(Supplied records)

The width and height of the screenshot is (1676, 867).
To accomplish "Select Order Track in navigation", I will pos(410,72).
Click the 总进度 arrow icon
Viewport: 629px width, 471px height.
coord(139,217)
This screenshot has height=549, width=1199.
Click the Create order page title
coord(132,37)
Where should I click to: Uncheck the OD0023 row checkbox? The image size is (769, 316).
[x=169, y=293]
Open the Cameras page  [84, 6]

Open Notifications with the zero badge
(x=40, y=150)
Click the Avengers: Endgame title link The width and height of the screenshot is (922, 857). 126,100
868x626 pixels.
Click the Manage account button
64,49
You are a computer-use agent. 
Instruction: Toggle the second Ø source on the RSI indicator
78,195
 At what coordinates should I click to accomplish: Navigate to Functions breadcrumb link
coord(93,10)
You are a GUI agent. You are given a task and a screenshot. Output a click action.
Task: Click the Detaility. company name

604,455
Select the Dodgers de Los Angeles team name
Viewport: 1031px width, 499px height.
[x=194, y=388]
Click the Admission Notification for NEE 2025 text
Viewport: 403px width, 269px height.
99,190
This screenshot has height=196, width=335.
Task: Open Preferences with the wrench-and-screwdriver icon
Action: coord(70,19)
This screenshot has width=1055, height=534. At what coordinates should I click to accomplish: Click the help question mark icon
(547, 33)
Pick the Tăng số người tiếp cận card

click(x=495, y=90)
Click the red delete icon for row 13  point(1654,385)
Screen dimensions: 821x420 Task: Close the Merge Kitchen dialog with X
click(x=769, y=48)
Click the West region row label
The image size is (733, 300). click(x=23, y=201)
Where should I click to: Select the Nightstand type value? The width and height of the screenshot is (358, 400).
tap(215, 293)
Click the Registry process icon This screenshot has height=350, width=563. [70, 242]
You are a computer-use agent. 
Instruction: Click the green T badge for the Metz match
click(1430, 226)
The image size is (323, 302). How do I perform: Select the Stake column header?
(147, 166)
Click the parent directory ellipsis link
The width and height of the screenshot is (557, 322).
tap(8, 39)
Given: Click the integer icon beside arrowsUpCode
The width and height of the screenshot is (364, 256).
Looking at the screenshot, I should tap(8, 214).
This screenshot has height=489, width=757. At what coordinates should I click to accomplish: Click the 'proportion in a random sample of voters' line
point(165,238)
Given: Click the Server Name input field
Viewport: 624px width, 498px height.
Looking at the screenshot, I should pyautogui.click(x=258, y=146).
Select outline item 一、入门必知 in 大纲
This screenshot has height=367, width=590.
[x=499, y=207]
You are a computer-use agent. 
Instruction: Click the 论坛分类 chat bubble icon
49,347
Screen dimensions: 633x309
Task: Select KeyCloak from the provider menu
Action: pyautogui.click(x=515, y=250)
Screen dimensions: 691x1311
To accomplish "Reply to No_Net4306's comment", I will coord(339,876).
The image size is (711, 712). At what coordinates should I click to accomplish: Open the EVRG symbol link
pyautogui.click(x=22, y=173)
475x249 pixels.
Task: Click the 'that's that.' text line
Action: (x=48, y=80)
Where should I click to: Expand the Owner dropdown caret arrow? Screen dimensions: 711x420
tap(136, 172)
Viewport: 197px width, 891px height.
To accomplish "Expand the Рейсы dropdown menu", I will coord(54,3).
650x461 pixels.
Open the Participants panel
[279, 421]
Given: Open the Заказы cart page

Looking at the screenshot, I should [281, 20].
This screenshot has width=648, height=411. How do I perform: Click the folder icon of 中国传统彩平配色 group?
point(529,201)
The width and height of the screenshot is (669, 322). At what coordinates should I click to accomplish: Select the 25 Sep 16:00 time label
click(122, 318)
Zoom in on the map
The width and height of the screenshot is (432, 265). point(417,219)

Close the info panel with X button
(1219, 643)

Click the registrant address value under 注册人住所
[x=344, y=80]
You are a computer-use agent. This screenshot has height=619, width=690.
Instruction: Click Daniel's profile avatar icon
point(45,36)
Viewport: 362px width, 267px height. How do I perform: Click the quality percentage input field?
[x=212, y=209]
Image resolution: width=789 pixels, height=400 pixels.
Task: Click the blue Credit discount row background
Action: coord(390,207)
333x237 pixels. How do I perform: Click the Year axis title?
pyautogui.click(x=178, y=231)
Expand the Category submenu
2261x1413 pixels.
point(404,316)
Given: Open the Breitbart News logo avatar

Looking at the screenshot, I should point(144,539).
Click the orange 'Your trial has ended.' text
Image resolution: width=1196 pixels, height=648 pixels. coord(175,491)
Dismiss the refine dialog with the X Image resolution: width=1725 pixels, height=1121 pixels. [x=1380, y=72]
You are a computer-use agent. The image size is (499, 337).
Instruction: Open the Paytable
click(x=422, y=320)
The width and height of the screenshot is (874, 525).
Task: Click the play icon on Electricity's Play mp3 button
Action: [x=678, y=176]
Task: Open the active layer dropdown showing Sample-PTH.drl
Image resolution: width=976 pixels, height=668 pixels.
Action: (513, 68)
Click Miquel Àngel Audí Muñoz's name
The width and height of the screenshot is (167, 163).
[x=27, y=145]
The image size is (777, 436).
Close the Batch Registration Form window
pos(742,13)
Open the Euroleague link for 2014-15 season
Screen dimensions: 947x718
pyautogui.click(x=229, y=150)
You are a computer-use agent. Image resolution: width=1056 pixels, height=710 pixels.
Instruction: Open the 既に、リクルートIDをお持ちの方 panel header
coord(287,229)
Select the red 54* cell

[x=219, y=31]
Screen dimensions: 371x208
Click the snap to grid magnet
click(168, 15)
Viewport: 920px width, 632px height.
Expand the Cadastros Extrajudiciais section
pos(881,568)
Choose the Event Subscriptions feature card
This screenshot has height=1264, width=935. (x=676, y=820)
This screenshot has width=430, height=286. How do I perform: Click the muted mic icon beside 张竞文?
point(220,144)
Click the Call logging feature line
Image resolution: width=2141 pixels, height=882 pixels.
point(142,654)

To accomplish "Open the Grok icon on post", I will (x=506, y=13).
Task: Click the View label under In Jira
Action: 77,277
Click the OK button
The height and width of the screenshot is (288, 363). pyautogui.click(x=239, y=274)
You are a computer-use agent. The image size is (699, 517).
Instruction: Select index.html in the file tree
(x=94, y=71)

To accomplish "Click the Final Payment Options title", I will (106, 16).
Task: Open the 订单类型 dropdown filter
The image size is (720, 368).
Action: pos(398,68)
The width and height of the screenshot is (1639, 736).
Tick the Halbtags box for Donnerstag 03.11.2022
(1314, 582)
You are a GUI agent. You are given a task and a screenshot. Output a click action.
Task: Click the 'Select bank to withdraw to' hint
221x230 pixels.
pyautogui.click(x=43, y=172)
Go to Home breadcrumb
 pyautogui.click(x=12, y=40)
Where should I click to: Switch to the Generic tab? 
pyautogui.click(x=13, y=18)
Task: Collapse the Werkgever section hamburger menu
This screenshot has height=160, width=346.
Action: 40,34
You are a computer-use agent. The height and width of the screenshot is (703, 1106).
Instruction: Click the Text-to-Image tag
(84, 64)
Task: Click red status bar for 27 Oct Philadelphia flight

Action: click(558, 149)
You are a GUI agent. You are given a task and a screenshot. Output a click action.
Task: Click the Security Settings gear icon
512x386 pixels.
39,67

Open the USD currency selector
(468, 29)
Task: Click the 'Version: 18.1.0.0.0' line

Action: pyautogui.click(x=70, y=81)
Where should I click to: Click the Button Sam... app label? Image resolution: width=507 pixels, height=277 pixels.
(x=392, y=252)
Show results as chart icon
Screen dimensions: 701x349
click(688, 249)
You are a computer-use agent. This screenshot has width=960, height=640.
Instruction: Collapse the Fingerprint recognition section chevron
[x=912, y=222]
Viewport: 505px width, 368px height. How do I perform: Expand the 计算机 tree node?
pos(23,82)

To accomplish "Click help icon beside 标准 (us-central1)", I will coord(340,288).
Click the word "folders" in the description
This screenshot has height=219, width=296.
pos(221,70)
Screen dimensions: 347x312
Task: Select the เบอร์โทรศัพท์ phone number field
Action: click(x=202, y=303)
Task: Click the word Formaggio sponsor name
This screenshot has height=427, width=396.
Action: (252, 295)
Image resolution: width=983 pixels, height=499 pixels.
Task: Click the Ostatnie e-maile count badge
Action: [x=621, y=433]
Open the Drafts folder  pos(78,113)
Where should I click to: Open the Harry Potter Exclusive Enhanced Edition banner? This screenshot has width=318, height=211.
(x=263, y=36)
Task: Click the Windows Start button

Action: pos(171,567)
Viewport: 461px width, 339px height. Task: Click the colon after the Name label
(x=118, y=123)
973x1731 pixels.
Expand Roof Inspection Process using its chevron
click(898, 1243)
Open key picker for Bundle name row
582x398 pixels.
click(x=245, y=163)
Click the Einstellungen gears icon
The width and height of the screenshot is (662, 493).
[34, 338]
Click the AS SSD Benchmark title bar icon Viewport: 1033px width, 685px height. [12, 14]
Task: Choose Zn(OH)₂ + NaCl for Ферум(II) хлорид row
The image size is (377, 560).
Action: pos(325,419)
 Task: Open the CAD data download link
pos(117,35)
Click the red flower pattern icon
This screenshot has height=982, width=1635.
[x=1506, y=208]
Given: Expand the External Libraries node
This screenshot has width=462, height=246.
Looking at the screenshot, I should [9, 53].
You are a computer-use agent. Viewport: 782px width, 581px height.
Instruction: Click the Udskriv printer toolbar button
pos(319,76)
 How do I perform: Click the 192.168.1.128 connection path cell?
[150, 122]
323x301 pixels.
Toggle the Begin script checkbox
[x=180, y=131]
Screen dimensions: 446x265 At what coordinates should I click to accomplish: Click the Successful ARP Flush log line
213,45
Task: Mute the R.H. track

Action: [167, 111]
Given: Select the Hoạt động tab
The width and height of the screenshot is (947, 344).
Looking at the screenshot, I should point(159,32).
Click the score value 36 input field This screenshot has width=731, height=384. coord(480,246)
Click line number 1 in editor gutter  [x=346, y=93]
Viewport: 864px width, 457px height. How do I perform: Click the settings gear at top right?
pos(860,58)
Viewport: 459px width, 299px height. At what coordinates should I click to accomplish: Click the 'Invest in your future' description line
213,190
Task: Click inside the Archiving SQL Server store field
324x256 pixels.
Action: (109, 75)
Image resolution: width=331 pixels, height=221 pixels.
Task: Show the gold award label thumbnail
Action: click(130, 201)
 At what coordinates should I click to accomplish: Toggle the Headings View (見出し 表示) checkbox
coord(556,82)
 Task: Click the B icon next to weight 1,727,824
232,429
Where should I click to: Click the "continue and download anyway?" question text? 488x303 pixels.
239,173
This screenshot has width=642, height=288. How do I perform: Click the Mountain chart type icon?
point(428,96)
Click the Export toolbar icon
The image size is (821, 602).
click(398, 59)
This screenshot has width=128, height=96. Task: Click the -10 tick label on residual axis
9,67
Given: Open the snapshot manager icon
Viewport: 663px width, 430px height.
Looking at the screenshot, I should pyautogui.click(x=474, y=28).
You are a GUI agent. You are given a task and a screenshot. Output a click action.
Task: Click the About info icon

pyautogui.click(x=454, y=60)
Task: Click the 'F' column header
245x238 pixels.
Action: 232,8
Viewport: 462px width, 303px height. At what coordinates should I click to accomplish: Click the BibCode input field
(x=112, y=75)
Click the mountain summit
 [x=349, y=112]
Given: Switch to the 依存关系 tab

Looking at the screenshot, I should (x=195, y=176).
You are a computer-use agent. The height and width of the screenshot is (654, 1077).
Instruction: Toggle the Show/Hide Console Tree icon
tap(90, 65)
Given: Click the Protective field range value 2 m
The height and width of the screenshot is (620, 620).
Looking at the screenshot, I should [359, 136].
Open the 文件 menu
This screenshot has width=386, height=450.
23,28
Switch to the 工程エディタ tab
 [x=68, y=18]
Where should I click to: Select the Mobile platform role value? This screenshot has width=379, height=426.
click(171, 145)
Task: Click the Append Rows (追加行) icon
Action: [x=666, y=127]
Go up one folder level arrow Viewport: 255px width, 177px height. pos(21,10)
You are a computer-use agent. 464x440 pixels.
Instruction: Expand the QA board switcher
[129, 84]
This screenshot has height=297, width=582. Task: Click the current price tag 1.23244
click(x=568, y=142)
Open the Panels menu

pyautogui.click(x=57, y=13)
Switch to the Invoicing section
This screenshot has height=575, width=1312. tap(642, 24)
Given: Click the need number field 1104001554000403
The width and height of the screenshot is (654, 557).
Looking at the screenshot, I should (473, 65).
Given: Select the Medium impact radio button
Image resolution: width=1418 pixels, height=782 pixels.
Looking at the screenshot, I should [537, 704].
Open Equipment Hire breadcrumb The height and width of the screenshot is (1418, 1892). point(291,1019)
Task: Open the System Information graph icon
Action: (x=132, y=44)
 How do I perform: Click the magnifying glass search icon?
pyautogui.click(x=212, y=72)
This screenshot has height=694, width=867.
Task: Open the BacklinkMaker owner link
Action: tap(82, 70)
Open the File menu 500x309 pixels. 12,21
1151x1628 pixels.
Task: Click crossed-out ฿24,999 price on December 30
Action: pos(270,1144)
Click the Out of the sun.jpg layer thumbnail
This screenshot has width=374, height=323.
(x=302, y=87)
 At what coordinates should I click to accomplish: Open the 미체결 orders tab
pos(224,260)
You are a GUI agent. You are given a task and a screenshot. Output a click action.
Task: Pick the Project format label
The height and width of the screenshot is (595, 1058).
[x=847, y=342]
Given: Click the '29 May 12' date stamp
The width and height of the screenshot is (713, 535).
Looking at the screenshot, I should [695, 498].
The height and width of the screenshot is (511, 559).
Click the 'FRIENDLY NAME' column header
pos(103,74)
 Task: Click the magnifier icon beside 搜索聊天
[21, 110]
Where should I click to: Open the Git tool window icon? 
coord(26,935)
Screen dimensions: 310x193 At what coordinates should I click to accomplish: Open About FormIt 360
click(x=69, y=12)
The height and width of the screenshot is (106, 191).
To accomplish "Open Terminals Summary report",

(End Supplied records)

__Your instructions__
Transcribe only the lines from the beginning of the entries to the line with "This screenshot has height=549, width=1199.", inclusive, exactly as written.

__Result for this exercise__
The width and height of the screenshot is (1676, 867).
To accomplish "Select Order Track in navigation", I will pos(410,72).
Click the 总进度 arrow icon
Viewport: 629px width, 471px height.
coord(139,217)
This screenshot has height=549, width=1199.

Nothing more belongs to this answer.